◆ DATA
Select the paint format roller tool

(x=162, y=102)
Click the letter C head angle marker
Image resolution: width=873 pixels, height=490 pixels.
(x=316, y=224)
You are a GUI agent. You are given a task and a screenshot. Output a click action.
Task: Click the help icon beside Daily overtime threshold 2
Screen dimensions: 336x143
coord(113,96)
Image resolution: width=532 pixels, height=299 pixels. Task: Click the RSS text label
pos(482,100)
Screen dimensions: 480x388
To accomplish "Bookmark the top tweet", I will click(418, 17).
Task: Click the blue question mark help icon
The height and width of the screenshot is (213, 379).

◆ YOUR ASSIGNMENT
Pull each line holding "icon" out of the listing.

◆ SOLUTION FOR THIS EXERCISE
Task: Click the help icon beside Daily overtime threshold 2
Task: Click the blue question mark help icon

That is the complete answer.